DATA LISTING ::
== == ==

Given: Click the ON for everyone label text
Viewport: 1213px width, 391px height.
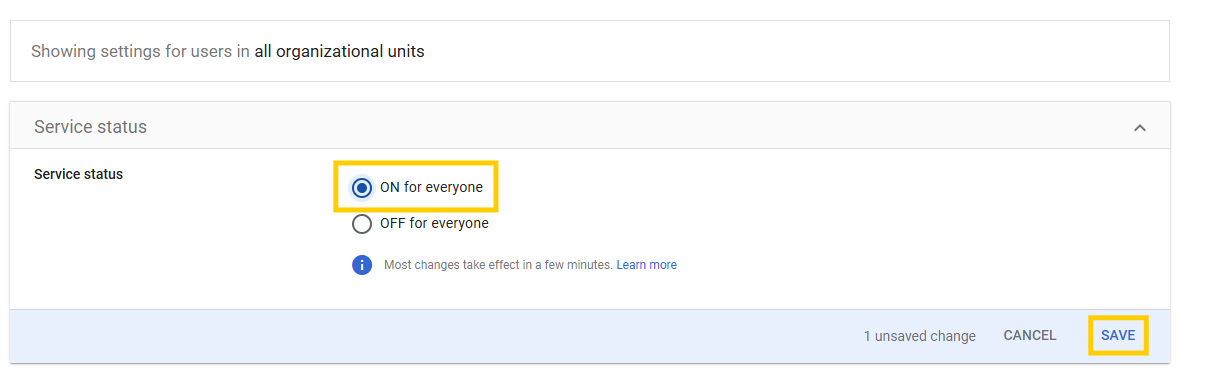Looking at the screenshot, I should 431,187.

== == ==

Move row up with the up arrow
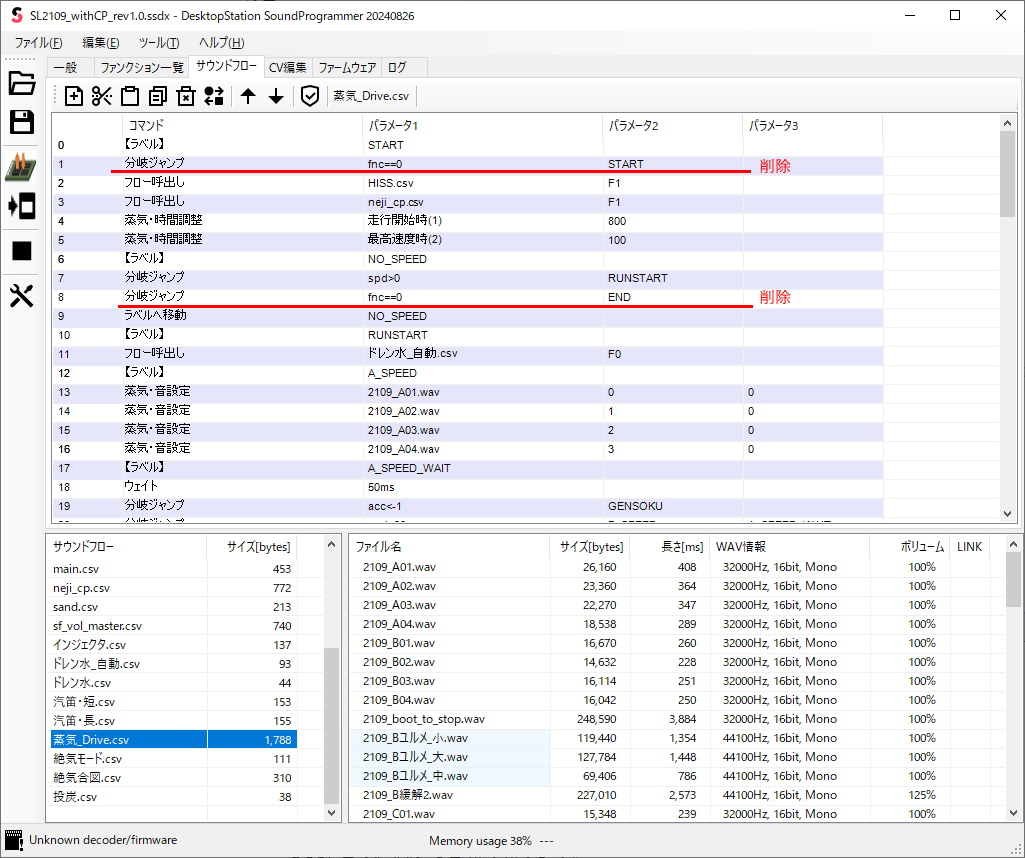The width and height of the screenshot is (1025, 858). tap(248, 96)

== == ==

EXERCISE REQUIREMENTS :: Convert the rows between the lines holding "Given: Click the ON for everyone label text" and "Looking at the screenshot, I should 431,187.", inclusive, into a two-column CSV with the headers text and answer, one line per row. Put each field in double quotes, replace line breaks with spaces, and leave the pictures out.

PROBLEM SOLUTION ::
text,answer
"Given: Click the ON for everyone label text Viewport: 1213px width, 391px height.","Looking at the screenshot, I should 431,187."